Moral Imperatives America Needs To Address
Back in June 2009, President Barack Obama stated clearly and categorically that providing Americans with affordable health insurance is not just an economic but a moral imperative. At that time he advocated, and appeared committed to, a so-called “public option” plan that would help create competition in the delivery of health-care… in contrast to the oligopoly status that insurers maintain today.
Nine months later, and with a clear showing of how America is governed – or at the very least legislated through a corporate-interests controlled Congress – a minimalist version of near-universal health-care, without a public option or even a formula to keep costs in check, is being signed into law while an unhappy, GOP-led part of America promises to fight the implementation of such legislation tooth and nail.
Signing of the diluted health-care bill by the President will take place tomorrow, March 23, the same day he is scheduled to meet with Israeli Prime Minister Benjamin “Bibi” Netanyahu on yet another diluted version of US foreign policy, and the always elusive prospects for peace between Israel and the Palestinians. Two clear opportunities, back to back, to look into this nation’s conscience and ascertain the moral imperatives for both the welfare of its citizens and for world peace.

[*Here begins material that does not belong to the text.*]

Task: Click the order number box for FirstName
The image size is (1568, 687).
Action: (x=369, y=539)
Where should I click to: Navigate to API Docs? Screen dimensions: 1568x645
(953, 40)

Truth be said, our American government always seems to operate with a conscience-in-progress, thus circumventing any recognition or acknowledgement of moral imperatives. Forget about Immanuel Kant, Jean-Paul Sartre or the Golden Rule! And so it happened with the one-year struggle in enacting second rate health-care legislation; and now in our latest surrender to the shaper of our foreign affairs’ conscience, Israel.
It is sad, while laughable, that Israel’s government announced plans to build 1,600 new homes in occupied east Jerusalem while officially welcoming US Vice President Joe Biden on a peace mission; this, one day after the Obama White House had hailed the beginning of indirect peace talks between Israel and Palestinians. Our government’s indignation was said to be great… but for masochist America, when it comes to matters pertaining to Israel, only the anticipated protocol was to be heard. No condemnation by Congress or any other credible act, God forbid… just a verbal slap on the wrist as Bibi Netanyahu kicks our “God Bless America” ass!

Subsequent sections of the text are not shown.